#### Document text:

Cardiac MRI > Pathology > Coronary Artery Disease > Introduction

Introduction to Coronary Artery Disease


Ischemic heart disease is the most common cause of death in America. While Cardiac MRI is not the first modality routinely used in the evaluation of patients with ischemic heart disease, it does play a complementary role to other imaging modalities. Cardiac MRI can be used to evaluate global as well as regional cardiac function, detect acute and chronic infarcts as well as ischemia, distinguish hibernating and stunned myocardium from infarcted myocardium and determine myocardial viability.

Myocardial ischemia refers to insufficient delivery of oxygen to the myocardium, which can occur due to partial or total occlusion of a coronary artery. Ischemia leads to dysfunction of the myocardium and if it is severe and sustained will lead to infarction of the myocardium. Myocardial infarction usually results from rupture of an atherosclerotic plaque in a coronary artery leading to thrombus formation in that artery. The subendocardium is most vulnerable to ischemia and after total occlusion of coronary blood flow an infarct will expand from the subendocardium to the subepicardium, with the greatest damage to the subepicardium.

Patient experiencing ischemia may have symptoms of pressure, squeezing, or pain in the chest. This pain may radiate to the arms or the jaw. Pain that does not resolve is suggestive of infarction. Additional symptoms of ischemia/infarction include light-headedness, dyspnea, sweating, and nausea.

#### Check your understanding:
[1] Answer these questions using the coronary artery disease introduction.
(a) What does the text name as the most common cause of death in America?
(b) What usually results in myocardial infarction?
(c) To where may the chest pain of ischemia radiate?
[2] Carry on the coronary artery disease introduction from its last sentence, writing a further paragraph in the same textbook style.

#### Dataset entries:
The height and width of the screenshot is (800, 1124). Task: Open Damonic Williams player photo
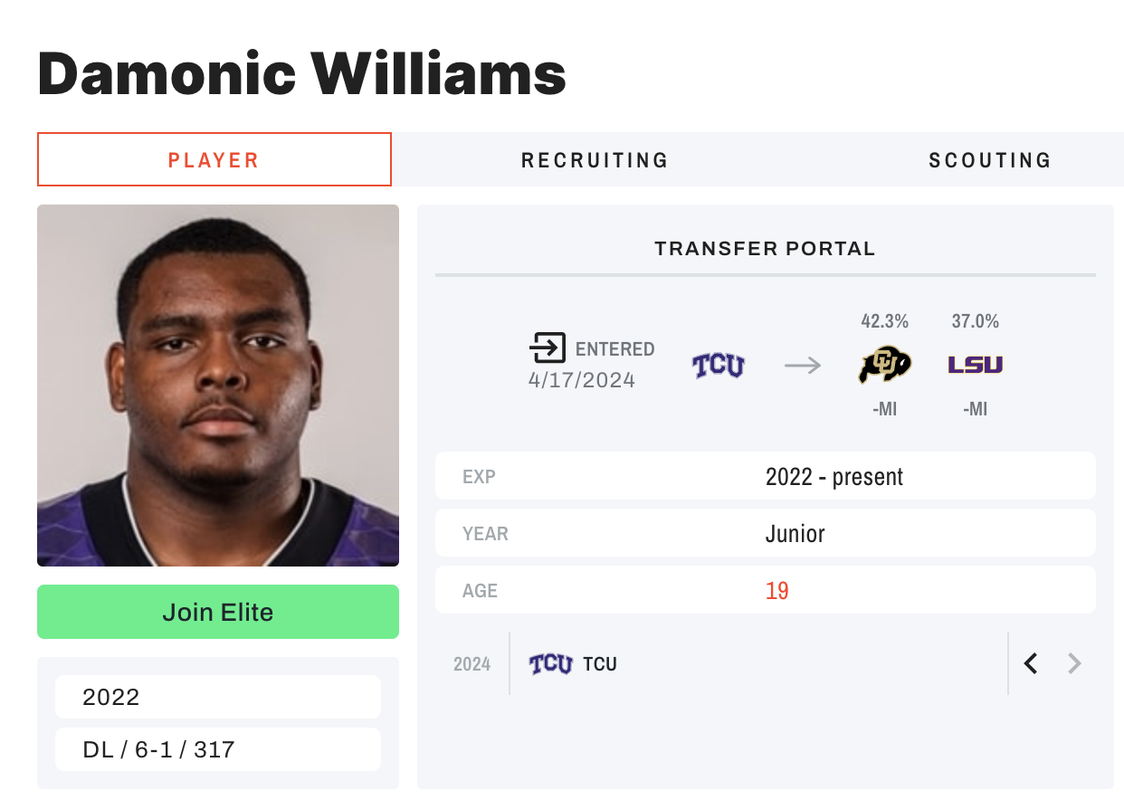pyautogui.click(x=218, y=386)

--

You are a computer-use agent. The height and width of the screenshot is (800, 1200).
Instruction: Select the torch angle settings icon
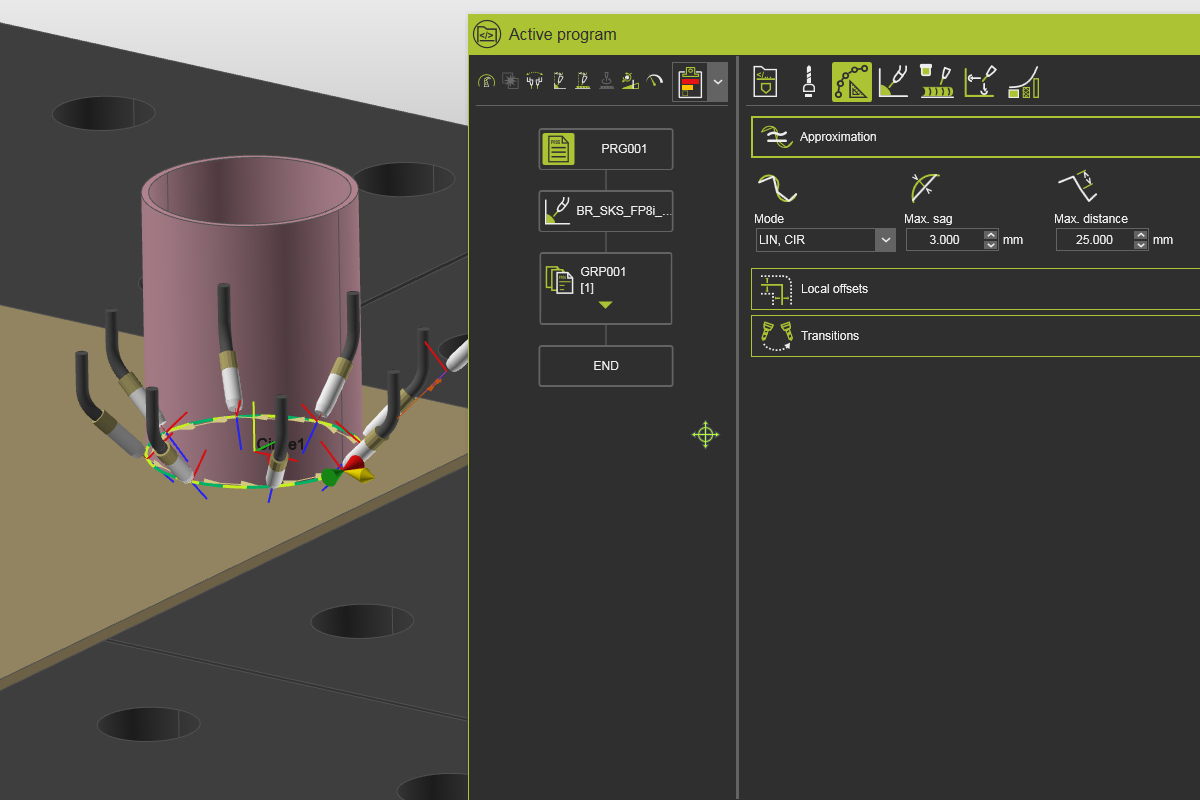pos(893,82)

#### Responses per task:
[1]
(a) Ischemic heart disease.
(b) Rupture of an atherosclerotic plaque in a coronary artery, leading to thrombus formation in that artery.
(c) The arms or the jaw.

[2]
After an acute ischemic event, reperfusion may occur spontaneously or secondary to intervention. Following reperfusion, the myocardium responds depending on the type of injury in three typical zones: cells at the periphery can be protected from ischemia from opening of collateral vessels, deeper cells may have experienced ischemia but are improved by reperfusion, and a core of myocardium where ischemia has caused necrosis of blood vessels (microvascular obstruction) thus prohibiting salvage by reperfusion (aka the no-reflow territory).

This diagram depicts a short axis cross section of the left ventricle in a patient with an acute MI, with the bright red representing normal myocardium and the gray at the center of the figure being the blood pool. The three areas within the myocardium represent the no-reflow territory with microvascular obstruction (black), the area undergoing ischemia but that can be salvaged by reperfusion (maroon), and the area preserved from ischemia by opening of collaterals (brown).